A new thin-film coating developed at the Massachusetts Institute of Technology may serve as a “micro pharmacy”, delivering controlled drug doses to specific targets in the body following implantation. The film, typically about 150 nanometers (billionths of a meter) thick, can be implanted in specific parts of the body.

"You can mete out what is needed, exactly when it's needed, in a systematic fashion," said Paula Hammond, the Bayer Professor of Chemical Engineering and senior author of a paper on the work appearing in the Feb. 11 issue of the Proceedings of the National Academy of Sciences.

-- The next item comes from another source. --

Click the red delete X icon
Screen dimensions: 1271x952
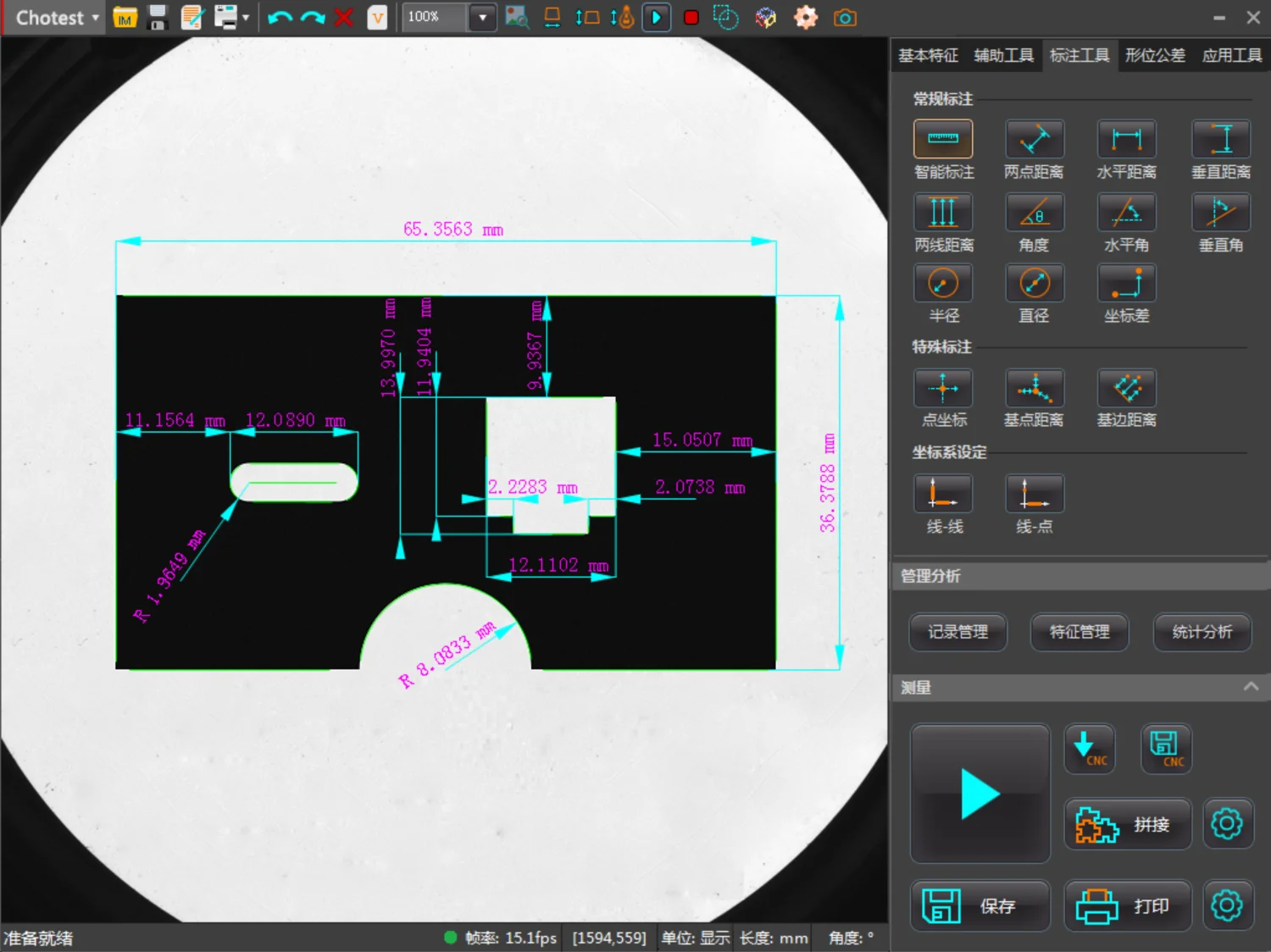(343, 18)

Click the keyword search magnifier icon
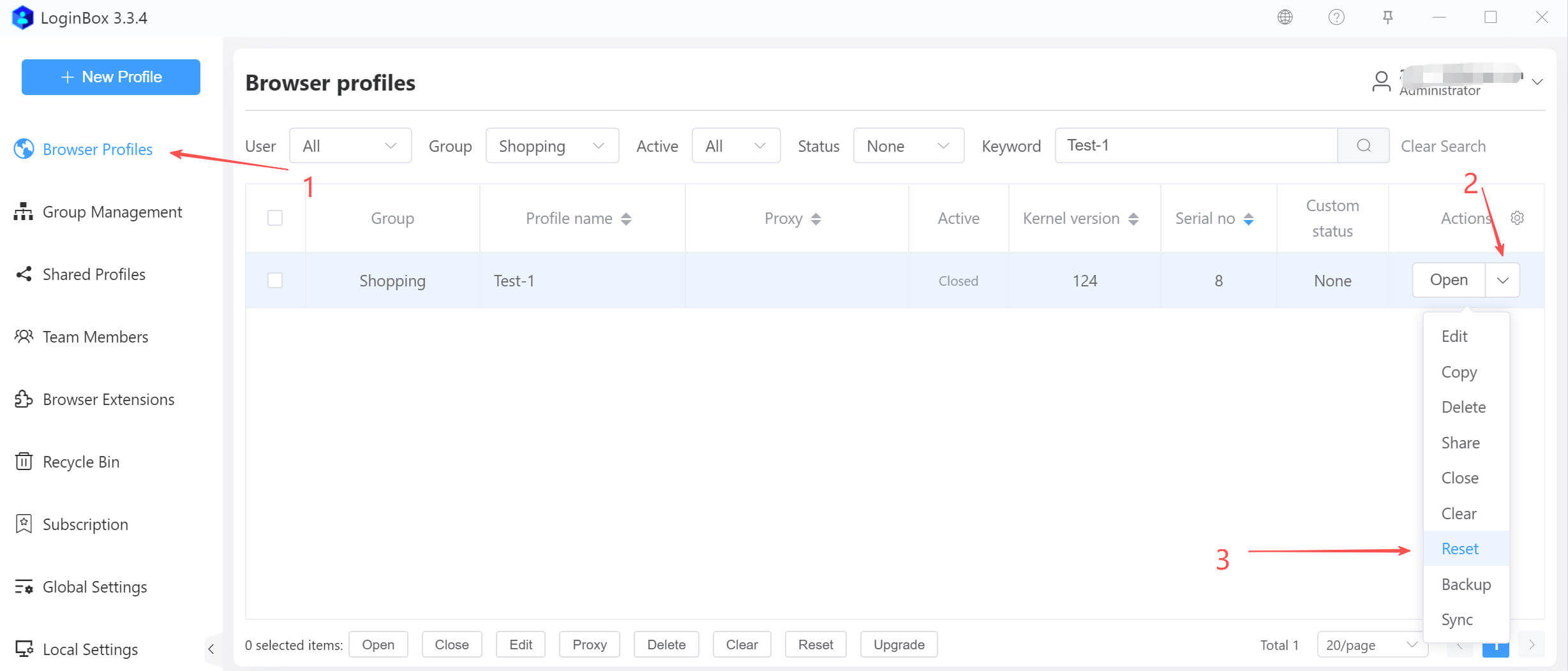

The films are made from alternating layers of two materials: a negatively charged pigment and a positively charged drug molecule, or a neutral drug wrapped in a positively charged molecule. The pigment, called Prussian Blue, sandwiches the drug molecules and holds them in place; Prussian Blue has been found safe for use in humans by the FDA.

When an electrical potential is applied to the film, the Prussian Blue loses its negative charge, which causes the film to disintegrate, releasing the drugs. The amount of drug delivered and the timing of the dose can be precisely controlled by turning the voltage on and off. The electrical signal can be remotely administered (for example, by a physician) using radio signals or other techniques that have already been developed for other biomedical devices.

The films can carry discrete packets of drugs that can be released separately, which could be especially beneficial for chemotherapy. The research team is now working on loading the films with different cancer drugs.
Eventually, devices could be designed that can automatically deliver drugs after sensing that they're needed. For example, they could release chemotherapy agents if a tumor starts to regrow, or deliver insulin if a diabetic patient has high blood sugar.

Release date: February 11, 2008
Source: Massachusetts Institute of Technology